Whether you favor classic patterns such as paisley or ornate damask in muted tones or a bold graphic a la Marimekko, the Finnish company known for its brightly colored textiles, an array of designs and color are on offer.
Despite the slowdown in homebuilding, there is a lively revival of the use of wallpaper, according to the Global Wallcoverings Association. Sales worldwide increased 10 percent in 2010, and designers agree the trend will continue.
“We have seen an upswing in popularity in recent years,” said Winborne. And for all ages, adds Clare Colton of Flavor Paper.
Though wallpaper stores are pretty much a thing of the past there are a lot more choices today. While some papers can be purchased only through a decorator, there are myriad online options. You can even purchase directly from the designer.
Flavor Paper makes custom hand-screened and custom digital-printed wallpaper using water-based inks or eco-solvents.
“The beauty of digital wallpaper is scalability and color range. We can turn any idea or image into a custom wall covering,” said Colton.
Typically there is an a la carte approach to the selection of paper and design. “We have a lot of images to pick from, or you can bring your own,” explained Colton. “Each pattern comes in a mix of colors so if you like the pattern but want to turn down the palette we can make it work in your space.”

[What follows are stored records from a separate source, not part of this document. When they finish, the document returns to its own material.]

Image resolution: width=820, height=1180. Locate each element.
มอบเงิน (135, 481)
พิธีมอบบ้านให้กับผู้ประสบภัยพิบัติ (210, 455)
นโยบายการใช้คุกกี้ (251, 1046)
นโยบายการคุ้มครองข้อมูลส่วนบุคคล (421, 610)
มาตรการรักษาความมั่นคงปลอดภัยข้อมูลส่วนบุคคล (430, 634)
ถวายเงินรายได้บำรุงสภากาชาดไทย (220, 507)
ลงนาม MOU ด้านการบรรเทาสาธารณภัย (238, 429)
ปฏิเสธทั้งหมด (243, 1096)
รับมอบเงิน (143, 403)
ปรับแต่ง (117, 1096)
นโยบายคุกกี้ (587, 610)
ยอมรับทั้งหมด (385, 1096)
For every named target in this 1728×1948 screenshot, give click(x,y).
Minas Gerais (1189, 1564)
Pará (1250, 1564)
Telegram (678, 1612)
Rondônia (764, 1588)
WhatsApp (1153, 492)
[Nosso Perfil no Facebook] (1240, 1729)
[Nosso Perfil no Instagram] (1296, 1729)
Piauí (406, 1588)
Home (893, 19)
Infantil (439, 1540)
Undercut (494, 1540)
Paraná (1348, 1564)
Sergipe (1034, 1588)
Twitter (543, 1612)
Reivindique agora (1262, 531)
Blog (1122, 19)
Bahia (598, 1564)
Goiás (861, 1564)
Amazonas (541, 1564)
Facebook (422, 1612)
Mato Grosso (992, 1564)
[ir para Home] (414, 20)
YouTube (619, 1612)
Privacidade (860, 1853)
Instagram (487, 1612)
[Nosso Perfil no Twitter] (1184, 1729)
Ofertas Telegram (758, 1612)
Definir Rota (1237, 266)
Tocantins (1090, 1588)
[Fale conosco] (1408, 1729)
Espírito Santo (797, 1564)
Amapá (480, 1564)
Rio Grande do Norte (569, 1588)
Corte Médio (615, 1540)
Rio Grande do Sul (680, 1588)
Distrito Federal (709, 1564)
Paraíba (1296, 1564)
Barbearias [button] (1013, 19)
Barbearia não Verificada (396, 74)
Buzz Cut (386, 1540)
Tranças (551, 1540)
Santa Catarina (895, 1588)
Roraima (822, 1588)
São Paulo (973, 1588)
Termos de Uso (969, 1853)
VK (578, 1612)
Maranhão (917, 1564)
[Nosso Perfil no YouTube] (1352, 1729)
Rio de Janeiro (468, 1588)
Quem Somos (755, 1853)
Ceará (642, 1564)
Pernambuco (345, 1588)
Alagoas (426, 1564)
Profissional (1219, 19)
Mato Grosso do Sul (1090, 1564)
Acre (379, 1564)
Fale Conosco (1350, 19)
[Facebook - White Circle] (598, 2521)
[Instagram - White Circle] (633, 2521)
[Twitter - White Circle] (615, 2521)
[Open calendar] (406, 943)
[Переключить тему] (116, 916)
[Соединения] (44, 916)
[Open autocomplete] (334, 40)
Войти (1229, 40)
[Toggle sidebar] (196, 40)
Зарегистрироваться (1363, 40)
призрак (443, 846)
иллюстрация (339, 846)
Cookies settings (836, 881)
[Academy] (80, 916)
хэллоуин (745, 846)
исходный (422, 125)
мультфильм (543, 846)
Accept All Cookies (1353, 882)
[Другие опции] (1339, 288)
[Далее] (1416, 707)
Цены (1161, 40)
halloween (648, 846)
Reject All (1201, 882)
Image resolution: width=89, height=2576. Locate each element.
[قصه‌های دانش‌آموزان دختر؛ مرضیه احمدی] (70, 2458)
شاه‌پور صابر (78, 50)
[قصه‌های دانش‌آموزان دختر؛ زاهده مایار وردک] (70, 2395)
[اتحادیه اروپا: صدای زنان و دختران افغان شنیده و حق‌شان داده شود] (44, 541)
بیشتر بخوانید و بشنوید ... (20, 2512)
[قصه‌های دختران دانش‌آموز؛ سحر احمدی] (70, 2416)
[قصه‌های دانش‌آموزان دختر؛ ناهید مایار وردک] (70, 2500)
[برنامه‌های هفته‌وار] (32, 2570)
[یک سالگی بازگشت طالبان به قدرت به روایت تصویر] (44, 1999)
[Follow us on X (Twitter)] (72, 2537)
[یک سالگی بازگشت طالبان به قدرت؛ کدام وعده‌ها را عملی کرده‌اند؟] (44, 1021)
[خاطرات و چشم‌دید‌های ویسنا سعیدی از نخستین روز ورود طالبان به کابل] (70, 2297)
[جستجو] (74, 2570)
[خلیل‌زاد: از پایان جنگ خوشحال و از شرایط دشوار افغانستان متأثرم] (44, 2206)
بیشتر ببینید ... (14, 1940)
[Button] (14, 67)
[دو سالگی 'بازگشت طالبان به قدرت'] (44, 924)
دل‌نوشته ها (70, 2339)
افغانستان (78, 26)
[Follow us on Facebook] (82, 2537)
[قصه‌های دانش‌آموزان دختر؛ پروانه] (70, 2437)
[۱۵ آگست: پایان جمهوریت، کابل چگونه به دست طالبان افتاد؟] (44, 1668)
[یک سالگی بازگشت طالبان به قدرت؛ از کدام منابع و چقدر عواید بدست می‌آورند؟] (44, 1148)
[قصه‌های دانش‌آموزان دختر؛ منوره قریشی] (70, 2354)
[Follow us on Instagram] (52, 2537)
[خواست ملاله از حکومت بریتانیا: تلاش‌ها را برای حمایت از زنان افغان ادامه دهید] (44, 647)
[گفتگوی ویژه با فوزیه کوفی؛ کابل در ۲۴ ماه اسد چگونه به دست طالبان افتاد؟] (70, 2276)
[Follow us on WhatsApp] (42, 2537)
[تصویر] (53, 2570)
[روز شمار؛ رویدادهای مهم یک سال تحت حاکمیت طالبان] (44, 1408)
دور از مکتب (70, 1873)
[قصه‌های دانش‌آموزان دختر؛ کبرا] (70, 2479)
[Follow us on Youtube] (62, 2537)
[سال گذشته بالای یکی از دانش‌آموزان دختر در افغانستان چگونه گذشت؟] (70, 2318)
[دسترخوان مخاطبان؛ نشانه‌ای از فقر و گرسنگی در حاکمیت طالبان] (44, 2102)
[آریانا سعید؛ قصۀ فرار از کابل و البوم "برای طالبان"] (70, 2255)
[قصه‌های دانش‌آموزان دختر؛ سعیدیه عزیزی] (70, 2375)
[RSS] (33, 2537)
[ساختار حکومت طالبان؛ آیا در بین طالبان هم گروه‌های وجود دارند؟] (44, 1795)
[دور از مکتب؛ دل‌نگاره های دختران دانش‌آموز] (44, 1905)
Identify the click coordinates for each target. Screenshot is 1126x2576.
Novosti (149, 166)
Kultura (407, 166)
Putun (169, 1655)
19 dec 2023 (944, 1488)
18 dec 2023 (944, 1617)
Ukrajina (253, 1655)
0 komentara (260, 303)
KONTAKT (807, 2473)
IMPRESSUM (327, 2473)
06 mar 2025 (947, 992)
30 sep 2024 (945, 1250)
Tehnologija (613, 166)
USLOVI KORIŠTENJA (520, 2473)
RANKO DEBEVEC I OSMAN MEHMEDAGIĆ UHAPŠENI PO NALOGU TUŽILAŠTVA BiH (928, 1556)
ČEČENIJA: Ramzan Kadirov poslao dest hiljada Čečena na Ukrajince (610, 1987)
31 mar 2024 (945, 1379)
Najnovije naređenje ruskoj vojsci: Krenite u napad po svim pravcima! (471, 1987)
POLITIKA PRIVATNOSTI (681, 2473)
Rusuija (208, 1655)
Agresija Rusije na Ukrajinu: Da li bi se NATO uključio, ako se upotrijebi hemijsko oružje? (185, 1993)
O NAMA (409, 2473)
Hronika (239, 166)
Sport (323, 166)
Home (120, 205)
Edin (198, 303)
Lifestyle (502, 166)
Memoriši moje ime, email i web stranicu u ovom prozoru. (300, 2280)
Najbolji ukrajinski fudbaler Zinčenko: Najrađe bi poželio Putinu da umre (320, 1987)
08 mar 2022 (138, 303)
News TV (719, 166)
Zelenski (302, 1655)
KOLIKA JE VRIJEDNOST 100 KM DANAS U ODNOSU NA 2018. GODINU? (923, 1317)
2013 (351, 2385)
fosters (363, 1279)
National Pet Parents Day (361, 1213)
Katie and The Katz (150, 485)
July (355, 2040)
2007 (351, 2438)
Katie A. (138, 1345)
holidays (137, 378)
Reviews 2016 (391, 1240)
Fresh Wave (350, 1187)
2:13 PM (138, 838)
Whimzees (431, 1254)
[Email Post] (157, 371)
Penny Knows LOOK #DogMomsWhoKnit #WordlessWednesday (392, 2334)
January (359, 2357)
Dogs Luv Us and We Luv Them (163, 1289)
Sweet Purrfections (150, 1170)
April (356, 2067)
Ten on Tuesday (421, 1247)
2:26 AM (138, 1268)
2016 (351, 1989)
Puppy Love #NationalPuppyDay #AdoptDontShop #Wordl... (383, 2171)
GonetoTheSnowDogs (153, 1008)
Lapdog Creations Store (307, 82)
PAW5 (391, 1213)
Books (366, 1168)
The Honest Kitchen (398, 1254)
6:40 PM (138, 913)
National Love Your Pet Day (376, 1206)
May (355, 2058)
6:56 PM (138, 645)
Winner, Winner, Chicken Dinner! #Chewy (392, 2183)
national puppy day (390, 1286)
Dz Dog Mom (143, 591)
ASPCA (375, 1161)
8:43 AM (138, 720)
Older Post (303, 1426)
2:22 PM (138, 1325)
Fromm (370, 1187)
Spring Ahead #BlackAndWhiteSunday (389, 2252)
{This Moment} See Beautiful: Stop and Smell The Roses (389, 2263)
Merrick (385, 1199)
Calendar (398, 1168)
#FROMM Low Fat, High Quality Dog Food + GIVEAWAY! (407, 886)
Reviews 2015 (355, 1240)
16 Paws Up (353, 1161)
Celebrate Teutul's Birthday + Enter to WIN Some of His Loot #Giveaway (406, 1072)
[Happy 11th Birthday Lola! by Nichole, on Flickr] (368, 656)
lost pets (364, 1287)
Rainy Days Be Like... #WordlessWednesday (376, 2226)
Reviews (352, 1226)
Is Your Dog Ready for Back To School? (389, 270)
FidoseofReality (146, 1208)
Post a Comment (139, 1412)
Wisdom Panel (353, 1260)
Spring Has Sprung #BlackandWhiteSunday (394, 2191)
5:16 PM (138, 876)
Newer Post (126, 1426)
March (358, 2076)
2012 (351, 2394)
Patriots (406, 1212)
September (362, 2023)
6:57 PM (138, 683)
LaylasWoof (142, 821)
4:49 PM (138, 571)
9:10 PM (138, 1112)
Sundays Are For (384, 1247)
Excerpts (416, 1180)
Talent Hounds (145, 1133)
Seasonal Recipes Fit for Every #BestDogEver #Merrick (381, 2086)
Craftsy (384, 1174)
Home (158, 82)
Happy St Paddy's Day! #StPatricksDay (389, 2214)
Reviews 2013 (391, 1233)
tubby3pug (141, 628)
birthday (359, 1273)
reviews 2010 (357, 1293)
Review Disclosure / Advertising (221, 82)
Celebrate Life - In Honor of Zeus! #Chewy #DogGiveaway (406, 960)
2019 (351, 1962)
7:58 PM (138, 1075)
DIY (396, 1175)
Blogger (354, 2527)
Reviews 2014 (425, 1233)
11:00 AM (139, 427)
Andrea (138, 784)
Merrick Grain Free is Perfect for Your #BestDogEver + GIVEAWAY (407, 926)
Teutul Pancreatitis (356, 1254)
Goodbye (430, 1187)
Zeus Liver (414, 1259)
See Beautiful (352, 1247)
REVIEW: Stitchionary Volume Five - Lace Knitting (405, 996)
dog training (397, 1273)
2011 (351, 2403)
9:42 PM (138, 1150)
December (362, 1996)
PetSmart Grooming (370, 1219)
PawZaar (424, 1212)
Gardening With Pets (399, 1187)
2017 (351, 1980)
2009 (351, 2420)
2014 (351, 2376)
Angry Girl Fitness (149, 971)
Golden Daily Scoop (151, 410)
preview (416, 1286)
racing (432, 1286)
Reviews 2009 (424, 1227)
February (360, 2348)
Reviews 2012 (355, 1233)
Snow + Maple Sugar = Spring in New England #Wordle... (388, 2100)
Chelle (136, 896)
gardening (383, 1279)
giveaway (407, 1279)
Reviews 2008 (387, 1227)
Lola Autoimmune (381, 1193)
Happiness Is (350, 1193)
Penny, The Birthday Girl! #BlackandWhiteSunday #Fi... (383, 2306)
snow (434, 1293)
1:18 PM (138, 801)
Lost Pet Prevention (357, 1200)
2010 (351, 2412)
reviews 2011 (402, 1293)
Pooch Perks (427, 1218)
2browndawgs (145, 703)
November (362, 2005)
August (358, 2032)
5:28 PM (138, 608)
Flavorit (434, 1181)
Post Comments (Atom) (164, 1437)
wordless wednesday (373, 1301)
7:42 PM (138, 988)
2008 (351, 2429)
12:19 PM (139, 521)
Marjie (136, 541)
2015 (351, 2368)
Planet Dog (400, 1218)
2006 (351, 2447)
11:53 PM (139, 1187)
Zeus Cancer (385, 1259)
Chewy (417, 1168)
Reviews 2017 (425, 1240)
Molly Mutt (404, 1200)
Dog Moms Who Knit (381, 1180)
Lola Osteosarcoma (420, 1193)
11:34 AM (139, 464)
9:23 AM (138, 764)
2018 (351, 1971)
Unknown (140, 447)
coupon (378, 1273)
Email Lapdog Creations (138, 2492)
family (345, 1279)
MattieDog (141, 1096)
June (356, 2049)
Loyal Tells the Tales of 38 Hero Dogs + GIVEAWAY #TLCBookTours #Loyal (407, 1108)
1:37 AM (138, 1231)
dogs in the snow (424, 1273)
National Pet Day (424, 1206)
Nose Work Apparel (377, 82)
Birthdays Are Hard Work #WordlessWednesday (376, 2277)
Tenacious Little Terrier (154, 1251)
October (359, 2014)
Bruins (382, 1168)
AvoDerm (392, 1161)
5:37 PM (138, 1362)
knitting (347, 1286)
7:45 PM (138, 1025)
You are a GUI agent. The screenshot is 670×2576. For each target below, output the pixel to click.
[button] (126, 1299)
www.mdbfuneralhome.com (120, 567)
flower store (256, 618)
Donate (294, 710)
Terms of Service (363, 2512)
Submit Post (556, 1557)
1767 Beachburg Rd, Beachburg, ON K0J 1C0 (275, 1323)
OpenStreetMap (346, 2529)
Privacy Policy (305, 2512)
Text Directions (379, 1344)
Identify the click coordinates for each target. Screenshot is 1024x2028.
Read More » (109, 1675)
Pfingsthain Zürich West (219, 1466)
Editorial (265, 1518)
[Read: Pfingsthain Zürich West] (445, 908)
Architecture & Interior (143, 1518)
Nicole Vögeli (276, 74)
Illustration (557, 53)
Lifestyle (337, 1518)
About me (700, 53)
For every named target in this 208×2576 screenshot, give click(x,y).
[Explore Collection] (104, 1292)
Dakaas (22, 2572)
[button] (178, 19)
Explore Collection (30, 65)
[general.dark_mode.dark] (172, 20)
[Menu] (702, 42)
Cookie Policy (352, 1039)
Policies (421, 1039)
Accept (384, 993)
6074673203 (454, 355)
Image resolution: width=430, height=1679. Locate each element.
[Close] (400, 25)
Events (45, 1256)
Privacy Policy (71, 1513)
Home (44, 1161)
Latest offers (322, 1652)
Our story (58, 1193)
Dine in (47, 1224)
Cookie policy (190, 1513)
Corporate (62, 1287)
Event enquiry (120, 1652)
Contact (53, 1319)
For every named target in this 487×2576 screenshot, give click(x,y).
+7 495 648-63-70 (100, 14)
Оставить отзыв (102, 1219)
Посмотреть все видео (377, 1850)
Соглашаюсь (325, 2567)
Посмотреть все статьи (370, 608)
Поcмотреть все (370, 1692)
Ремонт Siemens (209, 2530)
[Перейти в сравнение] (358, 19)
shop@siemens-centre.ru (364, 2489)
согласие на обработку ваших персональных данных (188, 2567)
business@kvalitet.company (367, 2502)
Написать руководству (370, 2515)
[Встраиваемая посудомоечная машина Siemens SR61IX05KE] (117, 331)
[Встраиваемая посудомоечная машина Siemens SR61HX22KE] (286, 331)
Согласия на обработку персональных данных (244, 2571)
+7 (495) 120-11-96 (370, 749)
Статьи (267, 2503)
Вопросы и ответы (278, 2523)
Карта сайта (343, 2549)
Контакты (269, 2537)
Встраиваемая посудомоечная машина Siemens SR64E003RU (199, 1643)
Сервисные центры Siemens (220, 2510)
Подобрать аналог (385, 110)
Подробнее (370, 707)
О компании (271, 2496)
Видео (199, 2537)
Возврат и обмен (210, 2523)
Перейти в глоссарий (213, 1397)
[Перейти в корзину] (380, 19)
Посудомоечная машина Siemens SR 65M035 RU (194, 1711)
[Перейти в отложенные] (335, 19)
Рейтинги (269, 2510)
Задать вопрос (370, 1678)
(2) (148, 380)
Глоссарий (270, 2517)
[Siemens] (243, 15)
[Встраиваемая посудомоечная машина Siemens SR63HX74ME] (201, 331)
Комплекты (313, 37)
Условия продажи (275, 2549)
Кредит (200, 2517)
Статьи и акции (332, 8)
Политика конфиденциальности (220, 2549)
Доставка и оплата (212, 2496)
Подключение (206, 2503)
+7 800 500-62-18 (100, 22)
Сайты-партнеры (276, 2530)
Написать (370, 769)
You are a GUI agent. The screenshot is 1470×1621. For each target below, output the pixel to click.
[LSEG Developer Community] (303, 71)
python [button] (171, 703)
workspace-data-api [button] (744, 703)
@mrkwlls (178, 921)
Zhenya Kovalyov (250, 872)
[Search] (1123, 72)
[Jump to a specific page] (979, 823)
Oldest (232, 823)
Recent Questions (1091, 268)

The wallpaper by Aimee Wilder of Aimee Wilder Wallpaper and Designs offers bright, contemporary whimsical patterns of animals, toys and other objects, many perfect for a child’s room. “I’m inspired by pictures, graffiti art, modern graphic design, photography and stores with beautiful things,” she said.
Little red, blue, green robots; pink and blue whales spouting stars and hearts; brownish birds with red beaks perched across a limb; fantastical-shaped blue bottles redolent of a glass store in New York, are all playfully splattered across her paper.
“I like the idea of taking an animal and making it larger than life. I want to bring them into a world that’s not too realistic,” said Wilder.
Osborne & Little offers traditional florals, damasks and paisleys updated in contemporary colors; simple stripes and zigzags; textured paper evoking the coat of wild animals such as a boa; basket weaves and leather; and, holographic foil resembling grass.
“Wallpaper is getting better, and people are being more risky in the decoration of their personal space,” Wilder said.
Indeed, wallpaper is going up on an array of surfaces.
“Designers are wallpapering everything from spaces behind bookshelves, ceilings, dining rooms, powder rooms, master suites, children’s spaces, laundry rooms ... no space is off limits,” said Winborne. “Recently, we’ve seen wallpaper applied to furniture.”